The spectacles of violence against people of color, acts of xenophobia, and patterns of persistent racial inequalities (of housing, health care, and education) across the United States remind us that earlier celebrations of an American “post-racial” society were strikingly premature. Political rhetoric and policies of the last few years, in fact, point to a rapid return to racial incivility. But what does a “post-racial” or “racially liberal” society mean, and why are these our chief ways of imagining a socially just society?
This honors seminar will explore the various ways that conceptions of race have organized and shaped modern American society into the twenty-first century. This exploration requires posing several other key questions: If race is a social construction, what exactly does that mean? How do specific conceptions of race predominate, and how do they change over time? What does racial difference mean in our current post-9/11 Trumpian moment? How do we define and identify racism, and how do we then combat it?

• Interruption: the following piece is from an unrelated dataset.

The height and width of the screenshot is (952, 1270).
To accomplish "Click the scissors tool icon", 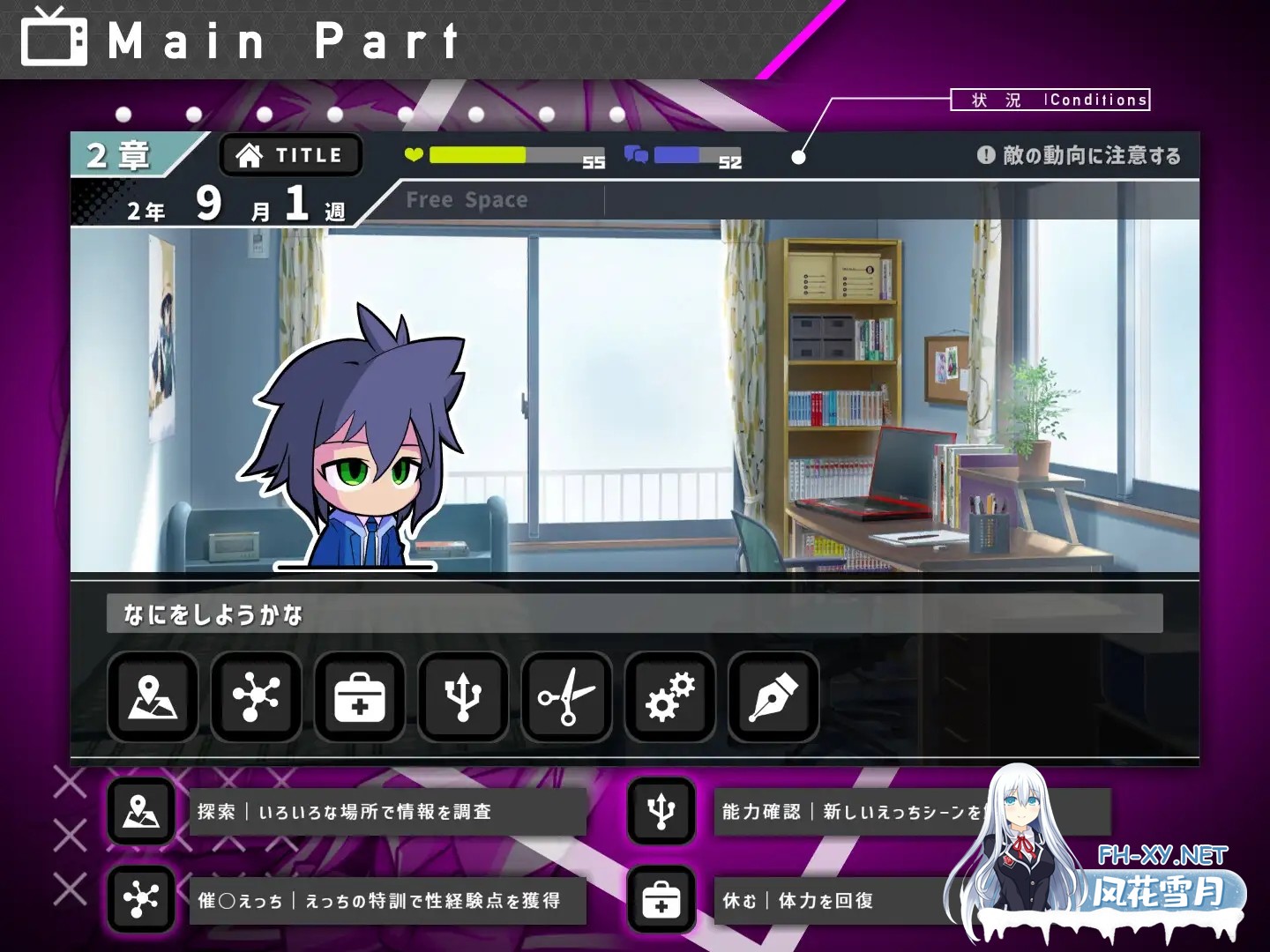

We will approach these questions from a variety of angles: legal studies, history, literature, film, cultural studies, sociology, and geography. This course asks students to think about race as a changing cluster of ideas and a range of practices that form one of our defining categories of difference. That approach involves an accounting of social power that, on one level, seems baldly apparent, and yet, in other ways, often remains unspoken, invisible, or stubbornly hard to pin down. Part of what has made race so slippery is the popular and legal adoption of colorblindness—the attempt to not recognize race—as a way to address racial disparities. But its controversial roots and assumptions provide us with reason to scrutinize this approach that continues to define our contemporary moment. We will, thus, pay particular attention to colorblindness and its role in the formation and reformation of American culture.
About Professor Robolin
Stéphane Robolin is an associate professor of English and director of the Center for African Studies. He is the author of Grounds of Engagement: Apartheid-Era African American and South African Writing (2015). He studies post-colonial African literature, African American literature, critical race theory, and spatial theory.